begin Page extract

CONSTELLATION BRANDS, INC. (NYSE:STZ) Files An 8-K Departure of Directors or Certain Officers; Election of Directors; Appointment of Certain Officers; Compensatory Arrangements of Certain Officers

Item 5.02

Departure of Directors or Certain Officers; Election of
Directors; Appointment of Certain Officers; Compensatory
Arrangements of Certain Officers.
(e)
Compensatory Arrangements of Certain Officers
At a meeting held on April 21, 2017, the Human Resources Committee
(the Committee) of the Board of Directors (the Board) of
Constellation Brands, Inc. (the Company) took the following actions
with regard to certain compensatory arrangements for certain of the
Companys senior management personnel, including its Executive
Officers.
Stock Option Grants
The Committee granted options to purchase shares of the Companys
Class 1 Common Stock under the Companys Long-Term Stock Incentive
Plan (the Stock Plan) to certain of the Companys management
personnel, including its Executive Officers, subject to the Terms
and Conditions Memorandum with respect to the Stock Plan, the form
of which is filed herewith as Exhibit 10.1 and is incorporated
herein by reference. The following table sets forth information
regarding grants to those individuals identified below:
Name and Position
Number of Stock Options
(1)
Exercise Price Per
Share
(2)
Richard Sands,
Chairman of the Board
84,970
$172.09
Robert Sands,
President and Chief
Executive Officer
57,772
$172.09
David Klein,
Executive Vice President and
Chief Financial Officer
19,159
$172.09
William F. Hackett,
Executive Vice President and
Chairman, Beer Division
9,301
$172.09

(1)

end Page extract

*Stated task A:* Summarize the 8-K excerpt in two sentences.
*Stated task B:* Turn the paragraph of the 8-K excerpt that begins "The Committee granted options" into a short bulleted list that keeps its main facts.

begin Collected data

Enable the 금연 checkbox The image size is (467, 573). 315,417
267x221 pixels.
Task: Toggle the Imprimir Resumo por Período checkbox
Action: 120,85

end Collected data

*Task solution A:* At a meeting on April 21, 2017, the Human Resources Committee of the Board of Directors of Constellation Brands, Inc. acted on compensatory arrangements for certain senior management personnel, including its Executive Officers. The Committee granted options to purchase Class 1 Common Stock under the Long-Term Stock Incentive Plan, each at an exercise price of $172.09 per share: 84,970 to Chairman of the Board Richard Sands, 57,772 to President and Chief Executive Officer Robert Sands, 19,159 to Chief Financial Officer David Klein, and 9,301 to William F. Hackett, Chairman of the Beer Division.

*Task solution B:*
- Grantor: the Committee
- Grant: options to purchase shares of the Company's Class 1 Common Stock
- Plan: the Company's Long-Term Stock Incentive Plan (the Stock Plan)
- Recipients: certain management personnel, including the Executive Officers
- Terms: subject to the Terms and Conditions Memorandum for the Stock Plan, whose form is filed as Exhibit 10.1 and incorporated by reference
- Details: a table gives grant information for the named individuals